Abstract
Adult-onset Still’s disease (AOSD) is a rare autoinflammatory disorder characterized by high spiking fevers, salmon-colored rash, arthritis, and hyperferritinemia. It often mimics infections or autoimmune conditions, leading to diagnostic delays. We report a case of a 49-year-old female who presented with fever, fatigue, arthralgia, evanescent rash, and elevated inflammatory markers. Extensive infectious and autoimmune workups were negative. Her serum ferritin exceeded 16,000 ng/mL. She fulfilled the Yamaguchi criteria for AOSD, and treatment with corticosteroids followed by tocilizumab resulted in marked clinical improvement. This is, to our knowledge, the first documented case of AOSD from the UAE. It underscores the importance of ferritin in diagnosis and disease monitoring and highlights the efficacy of interleukin (IL)-6 inhibition in management.
Keywords: adult-onset still’s disease, biological therapy, hyperferritinemia, salmon-pink rash, yamaguchi criteria
Introduction
Adult-onset Still's disease (AOSD) is a rare autoinflammatory disorder characterized by a constellation of symptoms, including high-grade fever, arthralgia or arthritis, and a distinctive evanescent rash that often coincides with fever spikes. The disease predominantly affects young adults, with a slightly higher prevalence in women, and can manifest in monocyclic, polycyclic, or chronic forms, with chronic cases primarily affecting the joints [1]. The pathogenesis of AOSD involves the activation of the innate immune response, characterized by increased secretion of cytokines such as Interleukin (IL)-1, IL-6, and IL-18, and is often accompanied by elevated serum ferritin levels, which reflect systemic inflammation [2]. Diagnosis is challenging due to the overlap of symptoms with other conditions, necessitating the exclusion of infections, neoplasms, and other rheumatological diseases. The Yamaguchi criteria, which are among the most widely used diagnostic tools for AOSD, include major features such as high spiking fever, arthralgia or arthritis, a transient salmon-pink rash, and leukocytosis with neutrophil predominance. Minor criteria include sore throat, lymphadenopathy, hepatosplenomegaly, abnormal liver function tests, and negative tests for rheumatoid factor and antinuclear antibodies. A diagnosis typically requires at least five criteria, including two major ones, after excluding infections, malignancies, and other rheumatologic conditions [2, 3]. Treatment typically involves glucocorticoids and disease-modifying antirheumatic drugs (DMARDs) like methotrexate and ciclosporin to reduce steroid dependency. In cases of high disease activity, biologics such as the IL-1 receptor antagonist anakinra, the IL-1β antibody canakinumab, and the IL-6 receptor blocker tocilizumab are employed. However, their use may be limited by local drug licensing policies [4]. AOSD can present with severe complications, including perimyocarditis, macrophage activation syndrome (MAS), and rare neurological manifestations like acute encephalitis [5]. The disease's rarity and nonspecific early symptoms often lead to misdiagnosis and delayed treatment, underscoring the need for heightened clinical awareness and thorough differential diagnosis, especially in cases of fever of unknown origin [6]. Despite the challenges in diagnosis and management, early recognition and appropriate treatment can significantly improve patient outcomes [7].

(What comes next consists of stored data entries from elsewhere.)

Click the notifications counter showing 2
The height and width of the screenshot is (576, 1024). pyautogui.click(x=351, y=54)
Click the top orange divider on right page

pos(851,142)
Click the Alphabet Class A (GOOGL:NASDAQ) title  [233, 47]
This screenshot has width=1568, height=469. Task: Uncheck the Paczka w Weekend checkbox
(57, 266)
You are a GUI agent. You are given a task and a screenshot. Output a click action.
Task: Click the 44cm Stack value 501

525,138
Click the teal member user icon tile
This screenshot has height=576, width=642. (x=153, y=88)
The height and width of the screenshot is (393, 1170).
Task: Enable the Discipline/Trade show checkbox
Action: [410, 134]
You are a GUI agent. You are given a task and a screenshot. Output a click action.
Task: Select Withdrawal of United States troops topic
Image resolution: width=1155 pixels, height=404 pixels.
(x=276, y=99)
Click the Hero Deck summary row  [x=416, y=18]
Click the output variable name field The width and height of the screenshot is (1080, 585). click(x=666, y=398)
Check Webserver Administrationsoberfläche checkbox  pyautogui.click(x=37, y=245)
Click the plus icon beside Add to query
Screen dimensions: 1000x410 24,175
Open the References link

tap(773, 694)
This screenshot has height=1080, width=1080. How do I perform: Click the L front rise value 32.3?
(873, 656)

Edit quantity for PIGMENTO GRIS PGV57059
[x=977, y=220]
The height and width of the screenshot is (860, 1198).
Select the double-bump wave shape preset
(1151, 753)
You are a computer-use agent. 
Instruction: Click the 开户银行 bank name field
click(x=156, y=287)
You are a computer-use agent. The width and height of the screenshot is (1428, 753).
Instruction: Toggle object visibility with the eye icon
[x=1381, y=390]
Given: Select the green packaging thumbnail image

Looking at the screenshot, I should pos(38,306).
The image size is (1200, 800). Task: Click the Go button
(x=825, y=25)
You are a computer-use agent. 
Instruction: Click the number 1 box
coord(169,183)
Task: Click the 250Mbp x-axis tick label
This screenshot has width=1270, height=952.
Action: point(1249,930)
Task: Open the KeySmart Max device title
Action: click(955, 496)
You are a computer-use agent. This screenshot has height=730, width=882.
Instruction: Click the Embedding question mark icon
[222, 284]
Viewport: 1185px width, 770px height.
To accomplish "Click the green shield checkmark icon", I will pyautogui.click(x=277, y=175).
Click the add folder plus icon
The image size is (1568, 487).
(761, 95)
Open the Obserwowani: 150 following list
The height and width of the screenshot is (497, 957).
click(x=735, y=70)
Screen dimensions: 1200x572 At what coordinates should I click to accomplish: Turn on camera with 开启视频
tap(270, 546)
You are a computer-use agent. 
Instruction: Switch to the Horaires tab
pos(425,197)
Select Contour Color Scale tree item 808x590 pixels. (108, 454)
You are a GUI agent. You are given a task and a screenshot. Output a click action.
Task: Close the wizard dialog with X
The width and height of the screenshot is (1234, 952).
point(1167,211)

AOSD's epidemiology shows significant regional variation. In Western Australia, the incidence of AOSD is reported at 0.22 per 100,000, with a point prevalence of 2.4 per 100,000 as of 2013 [8]. In contrast, studies from Japan and France report annual incidences of 0.22 and 0.16 per 100,000, respectively, while Northern Norway reports a higher incidence of 0.4 per 100,000 [9, 10]. The prevalence in Northern Norway increased from 3.4 to 6.9 per 100,000 over a decade [11]. Although these figures provide a reference point, the specific epidemiological data for AOSD in the UAE remains unreported in the current literature. The UAE has been studied for other conditions, such as transverse myelitis and neuromyelitis optica spectrum disorders, with specific prevalence and incidence rates provided for these conditions [12]. However, without direct studies or data on AOSD in the UAE, it is challenging to draw precise conclusions about its epidemiology in this region.
To date, no published case reports on AOSD in the UAE have been found in indexed databases, including PubMed, MEDLINE, Scopus, and Web of Science. To our knowledge, this is the first case of AOSD reported in Abu Dhabi, emphasizing the importance of clinician awareness and timely identification of this uncommon disorder in the region. The lack of regional data underlines the need for scholarly contributions from underrepresented geographic areas. This case is significant as it shows a classic yet diagnostically complex presentation of AOSD, characterized by systemic symptoms, markedly elevated ferritin levels, and a significant response to IL-6 inhibition [13]. It demonstrates the utility of repeated inflammatory markers, comprehensive autoimmune panels, and imaging in ruling out differential diagnoses [13]. Additionally, the case outlines the treatment approach in the UAE setting, including the use of tocilizumab, which is supported by current international guidelines [14].
The objective of this report is to raise clinical awareness of AOSD among healthcare professionals in the UAE, to demonstrate the diagnostic utility of ferritin and cytokine profiling in systemic febrile syndromes, and to contribute to the limited body of literature from this region. It also provides a framework for managing refractory cases using targeted biological therapy.
Case presentation
A 49-year-old female with no known past medical history presented to the rheumatology clinic in September 2024 with a constellation of symptoms, including generalized fatigue, weight loss, dry eyes, joint stiffness, and polyarthralgia involving the knees, fingers, and hips. She also reported a salmon-pink maculopapular rash that appeared intermittently and was exacerbated by fever, as shown in Figures 1, 2.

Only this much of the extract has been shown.